La ville de Darak, située dans l’Extrême-Nord du Cameroun, fait de nouveau face à une recrudescence des attaques attribuées à l’État islamique dans la province de l’Afrique de l’Ouest (ISWAP). En l’espace de quelques jours, cette localité stratégique a été prise pour cible à trois reprises par les combattants du groupe jihadiste, accentuant le climat d’insécurité dans une zone déjà fragilisée par plus d’une décennie de violences liées à l’insurrection terroriste.

Selon des sources locales concordantes, la dernière incursion signalée n’a causé ni pertes humaines ni dégâts matériels majeurs. Toutefois, l’impact humanitaire demeure significatif. Des mouvements massifs de populations sont en cours, de nombreux habitants ayant choisi de fuir la ville pour se réfugier dans des zones jugées plus sûres, notamment dans les localités voisines ou à proximité de la frontière nigériane. Cette dynamique de déplacement forcé témoigne de la peur persistante au sein des communautés civiles, malgré l’absence de victimes lors de la plus récente attaque.

Les observateurs sécuritaires estiment que la répétition des assauts traduit une volonté claire de l’ISWAP d’asseoir son influence sur Darak. Située dans une zone frontalière stratégique, la ville représente un enjeu à la fois symbolique et opérationnel pour les groupes armés non étatiques opérant dans le bassin du lac Tchad. Le contrôle ou la déstabilisation de Darak permettrait à l’ISWAP de renforcer ses capacités de mobilité, de ravitaillement et de projection dans cette région transfrontalière.

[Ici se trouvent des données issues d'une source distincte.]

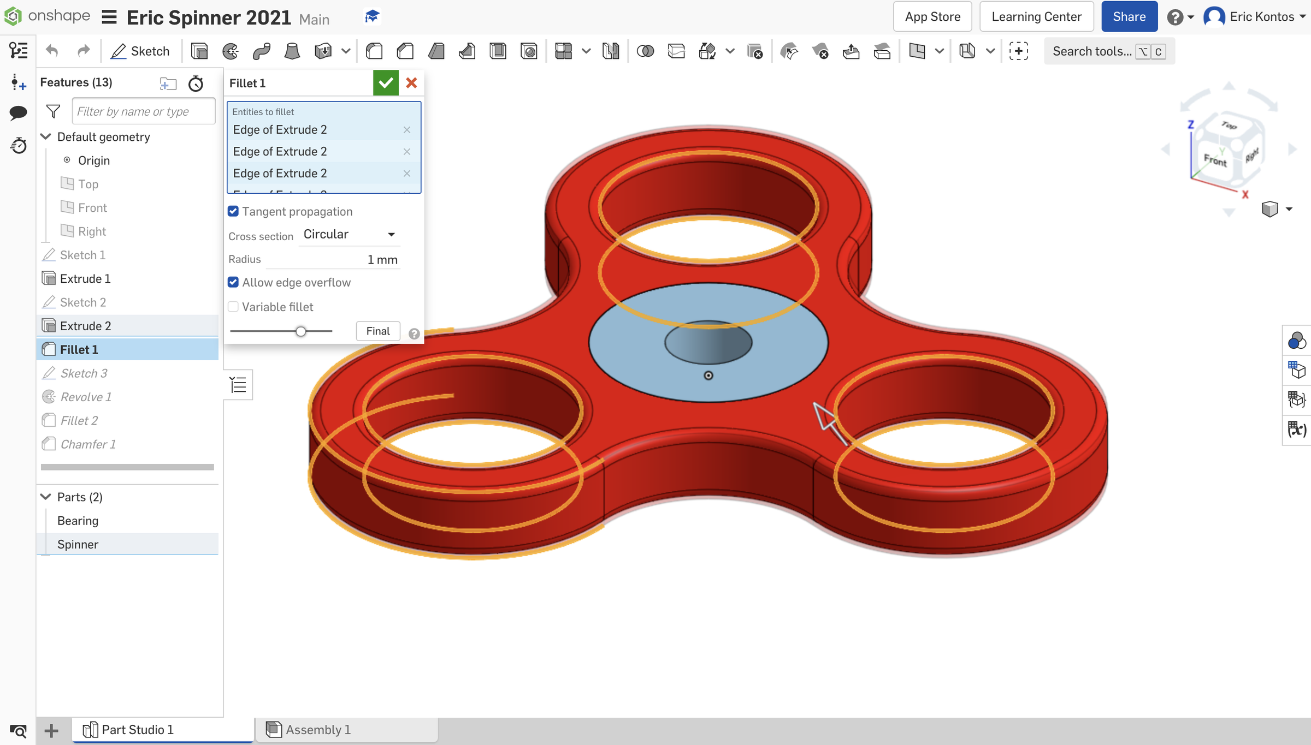Switch to the Assembly 1 tab
Viewport: 1311px width, 745px height.
click(318, 730)
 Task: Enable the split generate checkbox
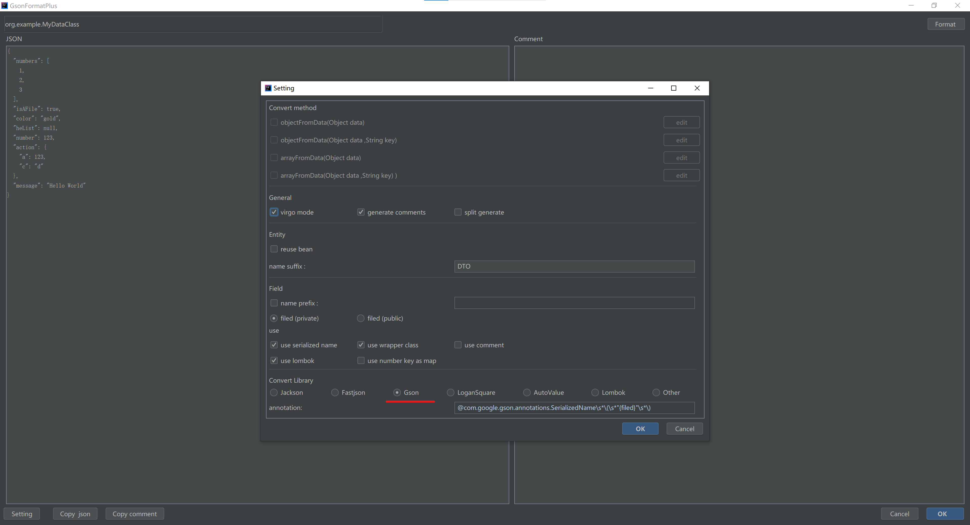point(458,212)
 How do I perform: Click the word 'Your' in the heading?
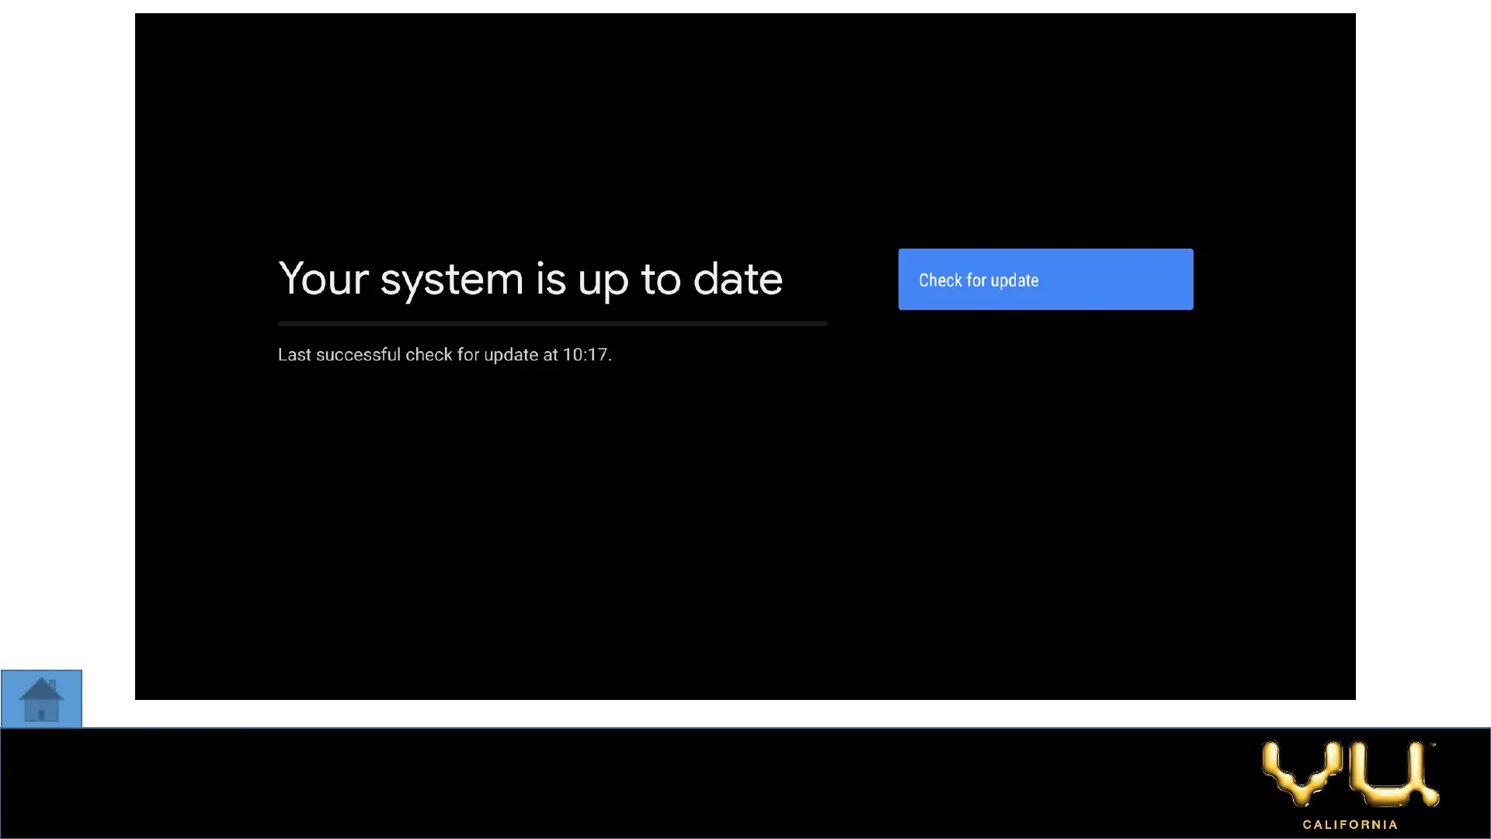point(323,279)
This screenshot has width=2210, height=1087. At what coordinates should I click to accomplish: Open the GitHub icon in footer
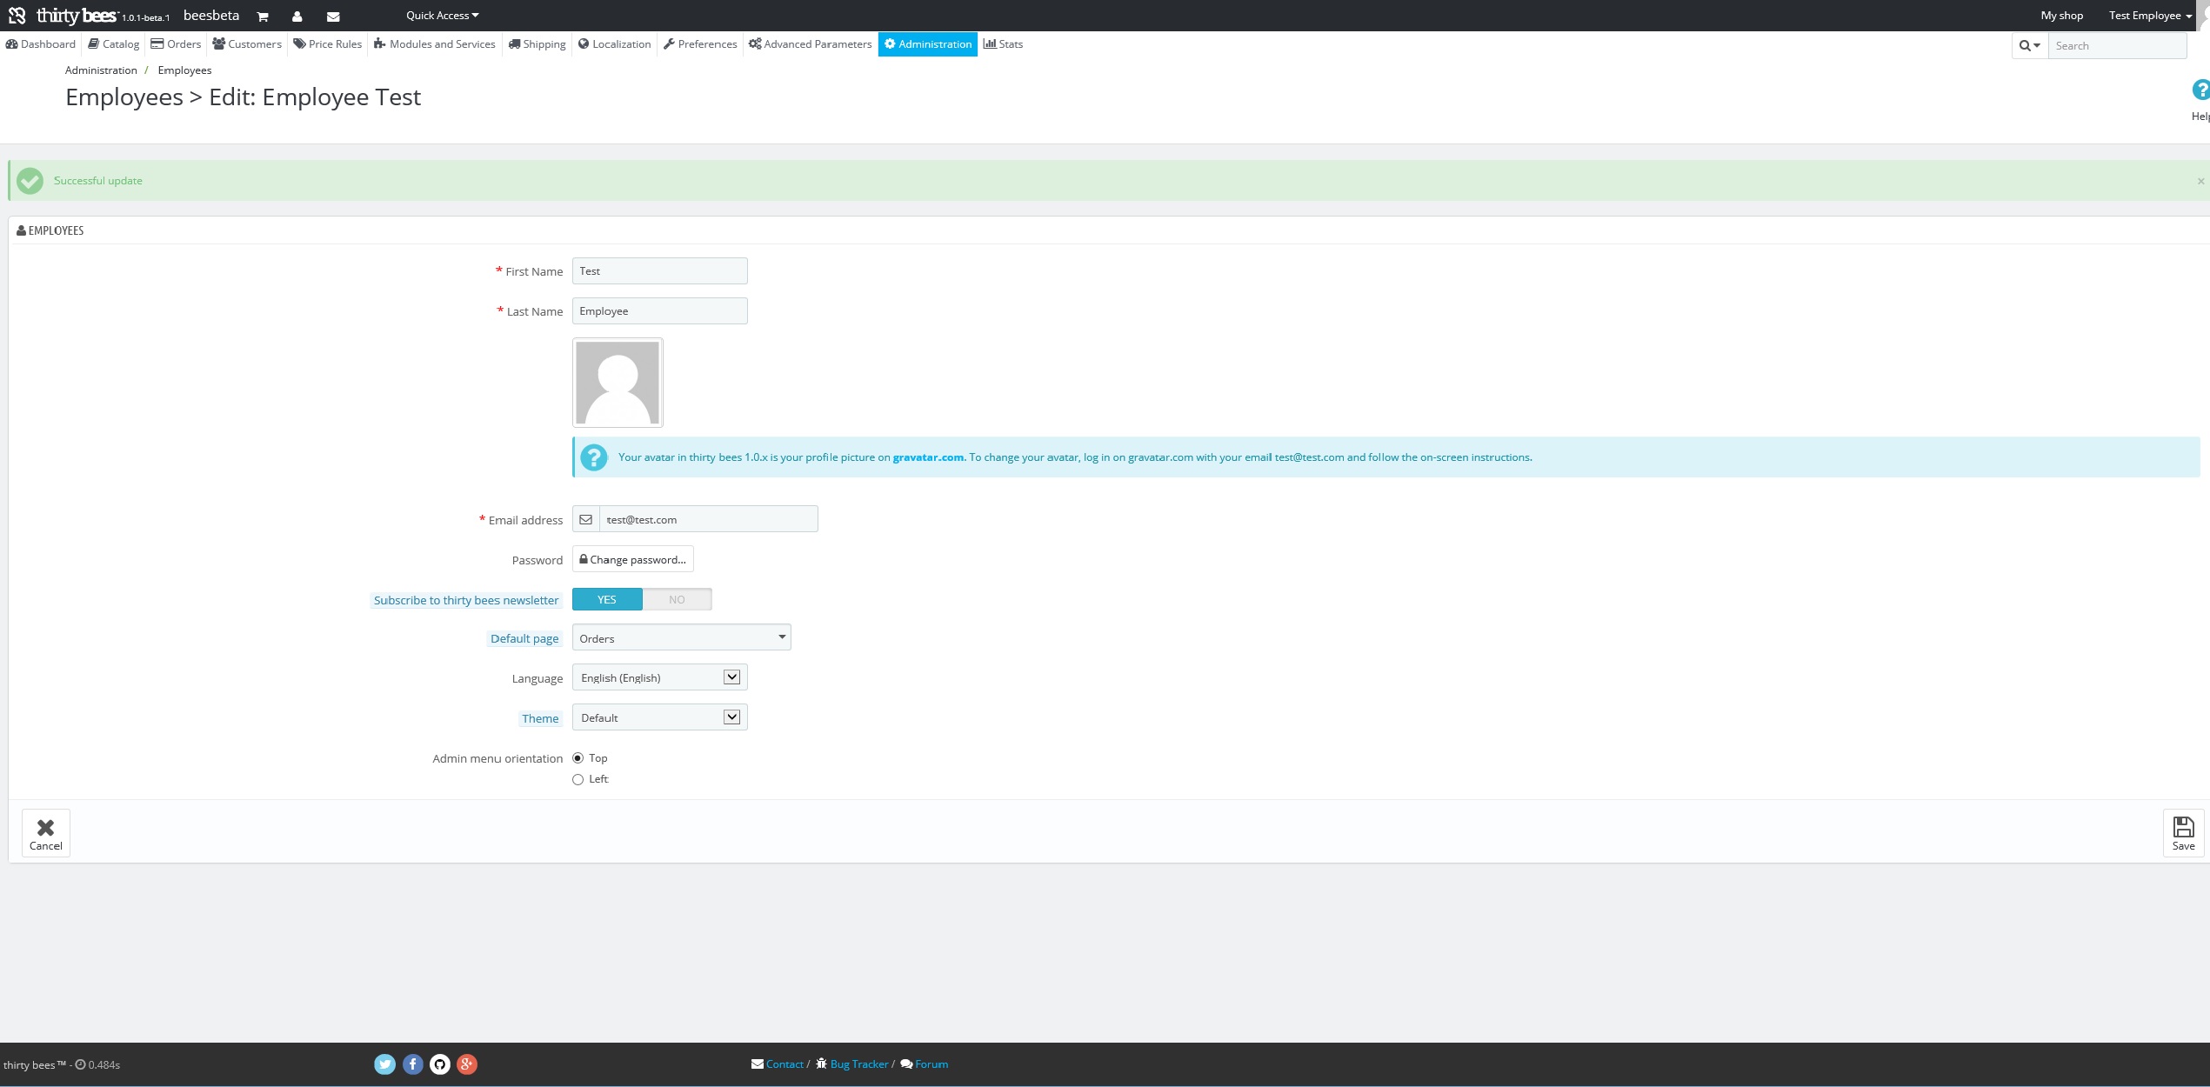click(440, 1064)
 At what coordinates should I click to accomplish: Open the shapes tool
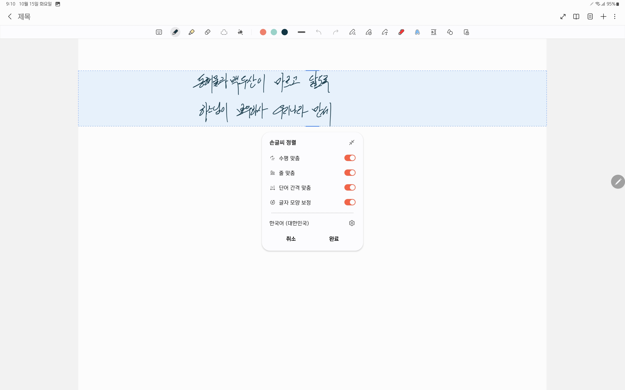[x=450, y=32]
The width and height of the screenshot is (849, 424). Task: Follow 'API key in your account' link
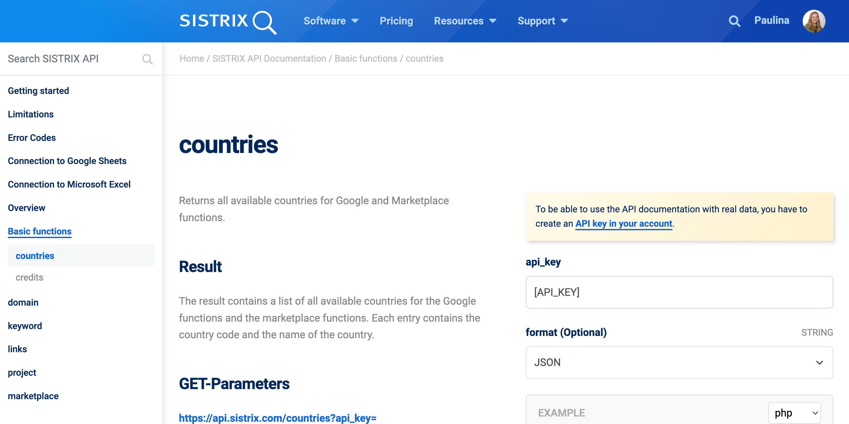[x=623, y=224]
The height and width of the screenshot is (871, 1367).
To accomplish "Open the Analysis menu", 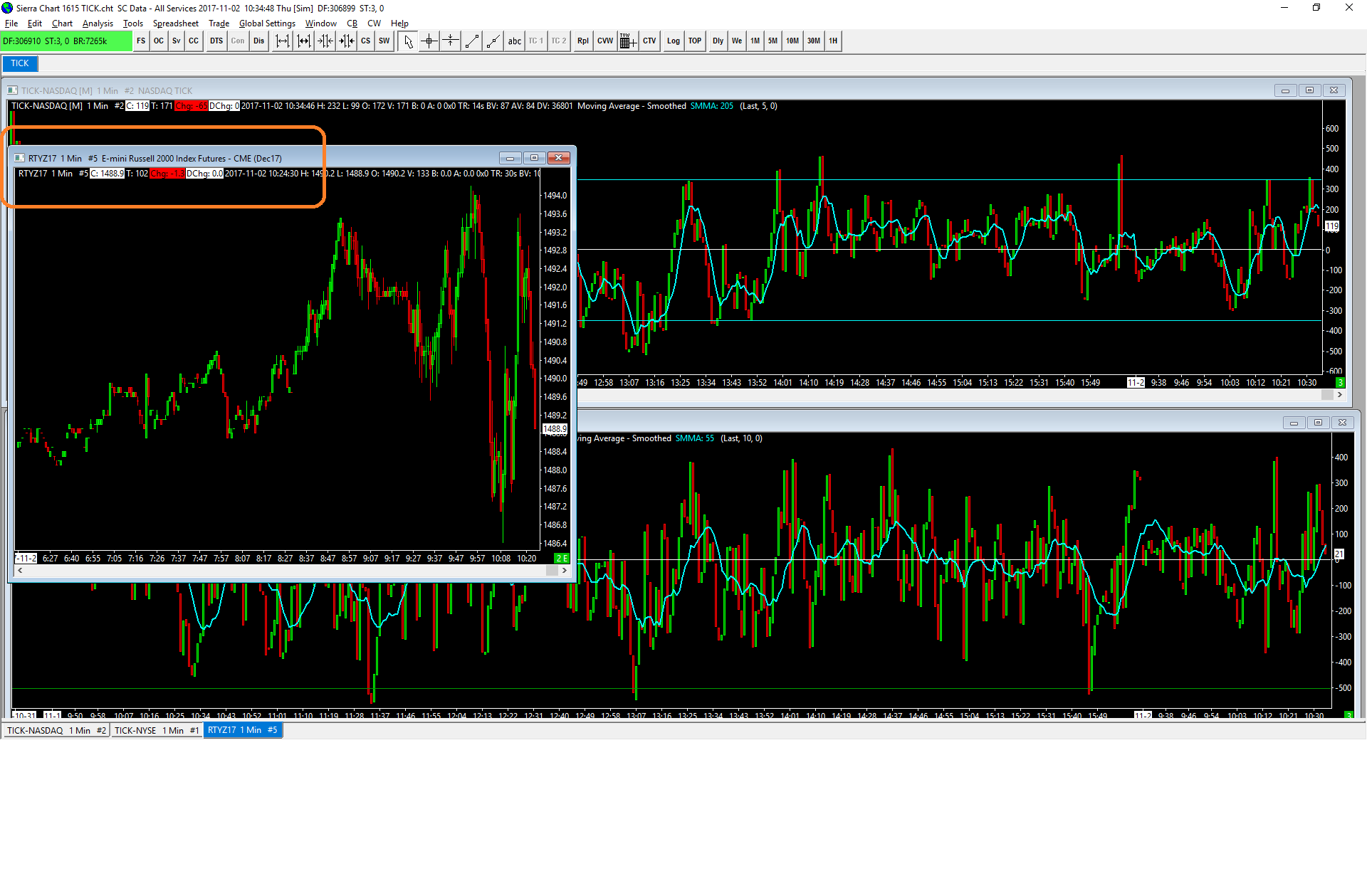I will tap(98, 23).
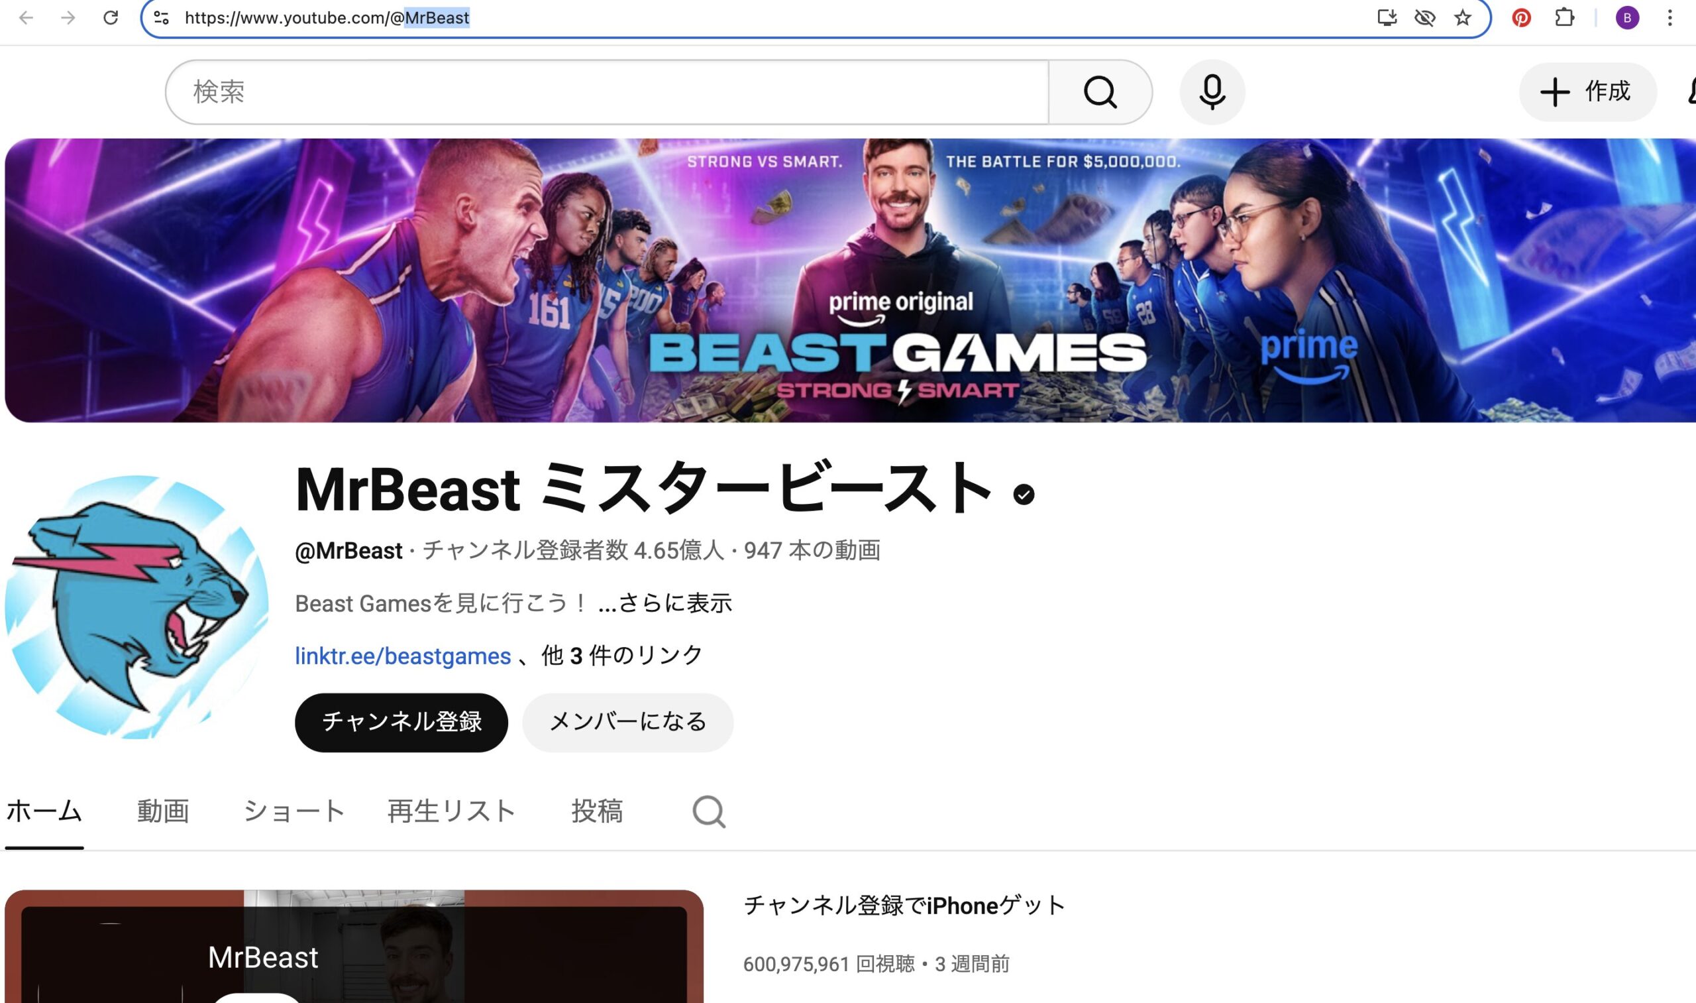Switch to the 再生リスト tab

tap(451, 811)
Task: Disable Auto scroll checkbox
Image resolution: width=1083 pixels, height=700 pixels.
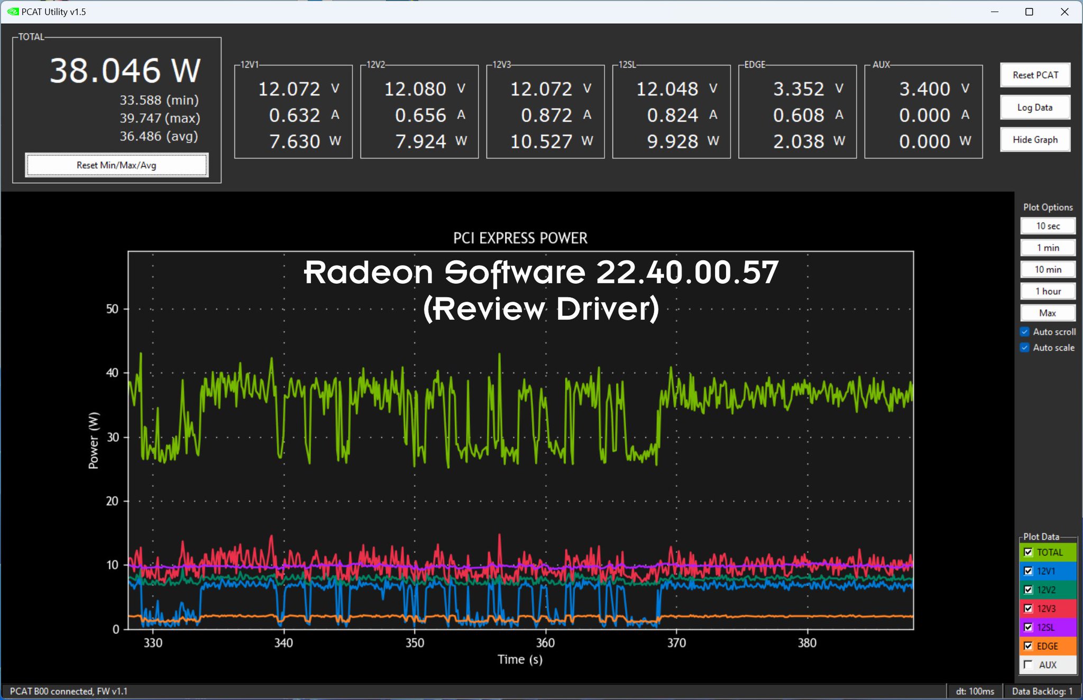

Cette nouvelle attaque intervient quelques semaines après celle du 6 janvier dernier, au cours de laquelle des combattants de l’ISWAP avaient pris d’assaut la ville à l’aube. Lors de cet épisode, plusieurs bâtiments administratifs avaient été incendiés avant le repli des assaillants, illustrant une stratégie de harcèlement ciblant les symboles de l’autorité de l’État. Ces actions répétées soulignent la capacité du groupe à mener des opérations offensives malgré la présence des forces de défense et de sécurité.

Pour les autorités camerounaises, la situation à Darak pose une nouvelle fois la question de la sécurisation durable des zones frontalières et de la protection des populations civiles. Si aucune communication officielle détaillée n’a encore été faite à la suite de la dernière attaque, les forces de sécurité restent en alerte, dans un contexte où la menace terroriste demeure active et évolutive.

À Darak, la relative accalmie observée après le retrait des assaillants reste donc fragile. Pour les habitants contraints à l’exil temporaire, l’incertitude domine, tandis que la ville s’impose, une fois encore, comme l’un des foyers sensibles de la lutte contre l’ISWAP dans l’Extrême-Nord camerounais.